Monday, December 23, 2013

Pre-Christmas Ramblings

It's been an interesting Christmas season thus far. If I have to be honest, it's been quite a while now since Christmas has had the same "magic" as it did when I was younger. (And don't start in surprise at my use of the term "magic," - I don't mean it in the way you think I mean). I'm talking about that sense of excitement and wonder that most kids have at Christmas, assuming you come from a family that is not completely dysfunctional.

Instead, in more recent years—especially as my Christian faith has matured—I've been much more able to be contemplative and reflective on the meaning of Christmas. It's a meaning that far transcends the story of the Nativity and the general warm, fuzzy platitudes we hear about it. It's the beginning of God's work through His Son, but not the entire work. God the Son—God Incarnate—took the form of a man to come to earth to save His people from their sins. And after saving them, to conform them into His image and likeness, to be His ambassadors to a fallen world in enemy-occupied territory, until the fulness of the Gentiles is complete and He completes His plan at His Second Coming, the gateway to eternity. And that I find more wondrous than anything, but it's not the same wonder a child has at the excitement of presents the next morning, with the Lord Jesus in the background.

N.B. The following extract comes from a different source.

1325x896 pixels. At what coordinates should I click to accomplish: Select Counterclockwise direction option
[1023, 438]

I have to confess a bit of frustration also. Events both in my immediate vicinity and globally challenge the message of hope, joy and peace that we want to share. I have been on Twitter and Facebook for some time, and here we are, two days before Christmas. I can't believe the general grumpiness and vitriol that is out there. And quite a lot of it is an all-out assault on the Christian faith itself. The Duck Dynasty flap, the activist atheist haters out there putting up billboards at Christmas for no other reason than to be ugly..other dustups..the ongoing political turmoil over Obamacare..pick your poison. Maybe I'm wrong, but it just seems worse than ever this year. And it's sad.

The strange thing is, I shouldn't be shocked. I shouldn't be surprised. The Lord Himself warned us through His Word that we would have difficult times in the last days. Things are happening precisely as He said they would. Yet, I have to echo the words of a dear pastor over in Belarus, a former Soviet country that has a very authoritarian, oppressive government—a government that tolerates little dissent and keeps a very heavy hand on the churches and their ability to worship and share their faith as Christ commanded. The pastor was addressing a congress of other pastors, and he said, "I thought we had more time."

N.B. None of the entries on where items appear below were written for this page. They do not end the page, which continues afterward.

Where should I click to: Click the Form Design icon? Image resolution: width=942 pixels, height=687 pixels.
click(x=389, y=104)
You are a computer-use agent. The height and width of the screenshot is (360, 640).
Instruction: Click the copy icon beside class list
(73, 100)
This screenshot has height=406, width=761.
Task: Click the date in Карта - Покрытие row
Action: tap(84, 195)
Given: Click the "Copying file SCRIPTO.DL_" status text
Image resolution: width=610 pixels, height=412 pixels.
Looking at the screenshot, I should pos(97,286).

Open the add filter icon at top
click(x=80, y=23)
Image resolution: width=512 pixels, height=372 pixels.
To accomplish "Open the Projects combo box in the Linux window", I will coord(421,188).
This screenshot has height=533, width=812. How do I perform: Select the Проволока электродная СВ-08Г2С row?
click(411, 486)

It's sobering, and I find myself saying the same thing. It is truly breathtaking to see how much things have deteriorated in the United States in just five years. Many will be tempted to blame the advance of the homosexual movement for a lot of it, saying that it is bringing God's judgment on the nation. While there may well be truth in that, I think we have to be honest and admit that the problem began long before the homosexual rights movement began gaining steam.

The problem really began when heretofore solid evangelical churches began fudging on key doctrines like inerrancy, the substitutionary atonement, the concept of absolute, revelatory truth, and the nature of the Gospel itself. Once those compromises began, evangelical churches began to fall into the same morass as the mainline churches did years ago. When churches get away from preaching and teaching—without compromise—the clear message of God's Word, drift begins, and the domino effects throughout society begin.

So tomorrow is Christmas Eve. The next day is Christmas. I will be celebrating and thanking God for the fact that my Savior came to earth to buy my pardon. I look forward to His return. And I will be wondering what the new year will bring us? Are we ready? Will we keep standing in the face of what is sure to be a stepped up onslaught of all we hold dear? Will we be able to proclaim the truth we believe, yet with a gentle heart and spirit, with love, grace and mercy, and without any self-righteousness? Or will we go along and get along? Compromise. And eventually drift away?

I thank God for His promise to build His church, and to hold on to His remnant. He will complete the work He began in His people, and His purpose will not be thwarted. But that doesn't mean that we're not going to have a rough time before it's realized. Be ready for it.